DATA TO EXAMINE below:

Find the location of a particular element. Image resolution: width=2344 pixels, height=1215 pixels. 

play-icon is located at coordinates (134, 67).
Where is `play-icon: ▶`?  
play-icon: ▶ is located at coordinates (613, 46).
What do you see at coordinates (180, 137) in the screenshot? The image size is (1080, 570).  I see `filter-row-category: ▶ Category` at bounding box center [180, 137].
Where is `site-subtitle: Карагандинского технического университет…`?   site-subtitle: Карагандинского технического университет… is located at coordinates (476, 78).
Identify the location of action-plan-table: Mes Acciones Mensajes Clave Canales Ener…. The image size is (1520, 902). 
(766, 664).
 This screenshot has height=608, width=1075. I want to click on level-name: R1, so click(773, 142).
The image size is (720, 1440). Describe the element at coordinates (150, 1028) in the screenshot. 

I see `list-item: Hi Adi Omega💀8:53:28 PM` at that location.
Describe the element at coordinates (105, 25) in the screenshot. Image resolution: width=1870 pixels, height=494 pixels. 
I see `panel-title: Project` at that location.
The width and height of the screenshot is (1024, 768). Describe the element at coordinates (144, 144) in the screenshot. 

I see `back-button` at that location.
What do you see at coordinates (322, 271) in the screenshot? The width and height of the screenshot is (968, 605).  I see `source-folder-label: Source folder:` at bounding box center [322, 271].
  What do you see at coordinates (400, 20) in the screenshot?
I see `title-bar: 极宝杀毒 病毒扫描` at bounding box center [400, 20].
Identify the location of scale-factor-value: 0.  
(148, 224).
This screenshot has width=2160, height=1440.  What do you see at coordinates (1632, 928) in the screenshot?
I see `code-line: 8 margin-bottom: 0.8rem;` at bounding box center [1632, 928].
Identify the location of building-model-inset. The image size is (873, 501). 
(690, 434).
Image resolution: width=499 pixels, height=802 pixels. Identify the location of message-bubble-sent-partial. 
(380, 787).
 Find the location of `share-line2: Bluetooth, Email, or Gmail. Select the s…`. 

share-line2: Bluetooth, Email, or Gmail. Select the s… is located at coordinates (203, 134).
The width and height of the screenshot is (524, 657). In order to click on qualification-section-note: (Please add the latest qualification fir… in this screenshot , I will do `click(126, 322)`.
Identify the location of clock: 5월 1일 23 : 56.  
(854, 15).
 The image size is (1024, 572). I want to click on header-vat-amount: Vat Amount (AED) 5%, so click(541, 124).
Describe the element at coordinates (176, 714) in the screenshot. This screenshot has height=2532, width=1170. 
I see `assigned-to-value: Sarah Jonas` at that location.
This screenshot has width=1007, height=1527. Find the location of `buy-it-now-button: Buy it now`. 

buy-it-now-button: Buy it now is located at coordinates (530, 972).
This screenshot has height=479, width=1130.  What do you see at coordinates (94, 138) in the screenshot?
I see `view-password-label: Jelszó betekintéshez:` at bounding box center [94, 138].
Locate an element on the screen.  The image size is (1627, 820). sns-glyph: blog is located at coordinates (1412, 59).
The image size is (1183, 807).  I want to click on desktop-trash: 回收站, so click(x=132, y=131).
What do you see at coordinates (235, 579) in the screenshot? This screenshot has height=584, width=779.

End of DATA TO EXAMINE.

**ACTIVITY**
Reproduce the entire listing above word for word, without changing anything.

**SOLUTION FOR THIS EXERCISE**
Find the location of a particular element. Image resolution: width=2344 pixels, height=1215 pixels. 

play-icon is located at coordinates (134, 67).
Where is `play-icon: ▶`?  
play-icon: ▶ is located at coordinates (613, 46).
What do you see at coordinates (180, 137) in the screenshot? The image size is (1080, 570).  I see `filter-row-category: ▶ Category` at bounding box center [180, 137].
Where is `site-subtitle: Карагандинского технического университет…`?   site-subtitle: Карагандинского технического университет… is located at coordinates (476, 78).
Identify the location of action-plan-table: Mes Acciones Mensajes Clave Canales Ener…. The image size is (1520, 902). 
(766, 664).
 This screenshot has height=608, width=1075. I want to click on level-name: R1, so click(773, 142).
The image size is (720, 1440). Describe the element at coordinates (150, 1028) in the screenshot. 

I see `list-item: Hi Adi Omega💀8:53:28 PM` at that location.
Describe the element at coordinates (105, 25) in the screenshot. Image resolution: width=1870 pixels, height=494 pixels. 
I see `panel-title: Project` at that location.
The width and height of the screenshot is (1024, 768). Describe the element at coordinates (144, 144) in the screenshot. 

I see `back-button` at that location.
What do you see at coordinates (322, 271) in the screenshot? The width and height of the screenshot is (968, 605).  I see `source-folder-label: Source folder:` at bounding box center [322, 271].
  What do you see at coordinates (400, 20) in the screenshot?
I see `title-bar: 极宝杀毒 病毒扫描` at bounding box center [400, 20].
Identify the location of scale-factor-value: 0.  
(148, 224).
This screenshot has width=2160, height=1440.  What do you see at coordinates (1632, 928) in the screenshot?
I see `code-line: 8 margin-bottom: 0.8rem;` at bounding box center [1632, 928].
Identify the location of building-model-inset. The image size is (873, 501). 
(690, 434).
Image resolution: width=499 pixels, height=802 pixels. Identify the location of message-bubble-sent-partial. 
(380, 787).
 Find the location of `share-line2: Bluetooth, Email, or Gmail. Select the s…`. 

share-line2: Bluetooth, Email, or Gmail. Select the s… is located at coordinates (203, 134).
The width and height of the screenshot is (524, 657). In order to click on qualification-section-note: (Please add the latest qualification fir… in this screenshot , I will do `click(126, 322)`.
Identify the location of clock: 5월 1일 23 : 56.  
(854, 15).
 The image size is (1024, 572). I want to click on header-vat-amount: Vat Amount (AED) 5%, so click(541, 124).
Describe the element at coordinates (176, 714) in the screenshot. This screenshot has height=2532, width=1170. 
I see `assigned-to-value: Sarah Jonas` at that location.
This screenshot has width=1007, height=1527. Find the location of `buy-it-now-button: Buy it now`. 

buy-it-now-button: Buy it now is located at coordinates (530, 972).
This screenshot has height=479, width=1130.  What do you see at coordinates (94, 138) in the screenshot?
I see `view-password-label: Jelszó betekintéshez:` at bounding box center [94, 138].
Locate an element on the screen.  The image size is (1627, 820). sns-glyph: blog is located at coordinates (1412, 59).
The image size is (1183, 807).  I want to click on desktop-trash: 回收站, so click(x=132, y=131).
What do you see at coordinates (235, 579) in the screenshot? This screenshot has height=584, width=779.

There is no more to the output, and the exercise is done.